• Exercise brief:
Reproduce the material below with every occurrence of "Instruction" changed to "Goal", leaving everything else untouched.

• Supplied entries:
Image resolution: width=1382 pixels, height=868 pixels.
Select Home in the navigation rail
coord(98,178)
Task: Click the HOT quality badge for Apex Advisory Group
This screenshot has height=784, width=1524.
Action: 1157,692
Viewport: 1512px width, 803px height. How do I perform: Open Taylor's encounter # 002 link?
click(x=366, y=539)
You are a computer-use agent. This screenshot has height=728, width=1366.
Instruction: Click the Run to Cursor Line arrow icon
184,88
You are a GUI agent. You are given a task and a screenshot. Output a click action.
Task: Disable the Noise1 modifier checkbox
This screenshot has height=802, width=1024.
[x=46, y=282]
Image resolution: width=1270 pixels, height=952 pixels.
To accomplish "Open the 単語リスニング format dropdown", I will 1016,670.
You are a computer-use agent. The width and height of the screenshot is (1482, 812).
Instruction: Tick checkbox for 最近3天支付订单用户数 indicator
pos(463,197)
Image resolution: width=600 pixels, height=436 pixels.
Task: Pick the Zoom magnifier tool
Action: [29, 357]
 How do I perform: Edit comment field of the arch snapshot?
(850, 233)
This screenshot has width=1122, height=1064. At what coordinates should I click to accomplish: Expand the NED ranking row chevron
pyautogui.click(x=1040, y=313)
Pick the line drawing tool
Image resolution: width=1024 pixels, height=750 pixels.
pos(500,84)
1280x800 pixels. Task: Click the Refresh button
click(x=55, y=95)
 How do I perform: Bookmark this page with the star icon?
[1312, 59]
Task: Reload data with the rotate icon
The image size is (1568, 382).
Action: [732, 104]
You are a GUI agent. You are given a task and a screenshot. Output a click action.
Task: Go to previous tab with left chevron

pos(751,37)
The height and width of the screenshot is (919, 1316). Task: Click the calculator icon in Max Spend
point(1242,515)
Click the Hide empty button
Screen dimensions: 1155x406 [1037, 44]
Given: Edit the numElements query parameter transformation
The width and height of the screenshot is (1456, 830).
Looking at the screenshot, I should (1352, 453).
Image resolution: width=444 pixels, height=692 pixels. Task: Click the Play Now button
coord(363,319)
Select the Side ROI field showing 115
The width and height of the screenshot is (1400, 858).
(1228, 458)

• Correct answer:
Image resolution: width=1382 pixels, height=868 pixels.
Select Home in the navigation rail
coord(98,178)
Task: Click the HOT quality badge for Apex Advisory Group
This screenshot has height=784, width=1524.
Action: 1157,692
Viewport: 1512px width, 803px height. How do I perform: Open Taylor's encounter # 002 link?
click(x=366, y=539)
You are a computer-use agent. This screenshot has height=728, width=1366.
Goal: Click the Run to Cursor Line arrow icon
184,88
You are a GUI agent. You are given a task and a screenshot. Output a click action.
Task: Disable the Noise1 modifier checkbox
This screenshot has height=802, width=1024.
[x=46, y=282]
Image resolution: width=1270 pixels, height=952 pixels.
To accomplish "Open the 単語リスニング format dropdown", I will 1016,670.
You are a computer-use agent. The width and height of the screenshot is (1482, 812).
Goal: Tick checkbox for 最近3天支付订单用户数 indicator
pos(463,197)
Image resolution: width=600 pixels, height=436 pixels.
Task: Pick the Zoom magnifier tool
Action: [29, 357]
 How do I perform: Edit comment field of the arch snapshot?
(850, 233)
This screenshot has width=1122, height=1064. At what coordinates should I click to accomplish: Expand the NED ranking row chevron
pyautogui.click(x=1040, y=313)
Pick the line drawing tool
Image resolution: width=1024 pixels, height=750 pixels.
pos(500,84)
1280x800 pixels. Task: Click the Refresh button
click(x=55, y=95)
 How do I perform: Bookmark this page with the star icon?
[1312, 59]
Task: Reload data with the rotate icon
The image size is (1568, 382).
Action: [732, 104]
You are a GUI agent. You are given a task and a screenshot. Output a click action.
Task: Go to previous tab with left chevron

pos(751,37)
The height and width of the screenshot is (919, 1316). Task: Click the calculator icon in Max Spend
point(1242,515)
Click the Hide empty button
Screen dimensions: 1155x406 [1037, 44]
Given: Edit the numElements query parameter transformation
The width and height of the screenshot is (1456, 830).
Looking at the screenshot, I should (1352, 453).
Image resolution: width=444 pixels, height=692 pixels. Task: Click the Play Now button
coord(363,319)
Select the Side ROI field showing 115
The width and height of the screenshot is (1400, 858).
(1228, 458)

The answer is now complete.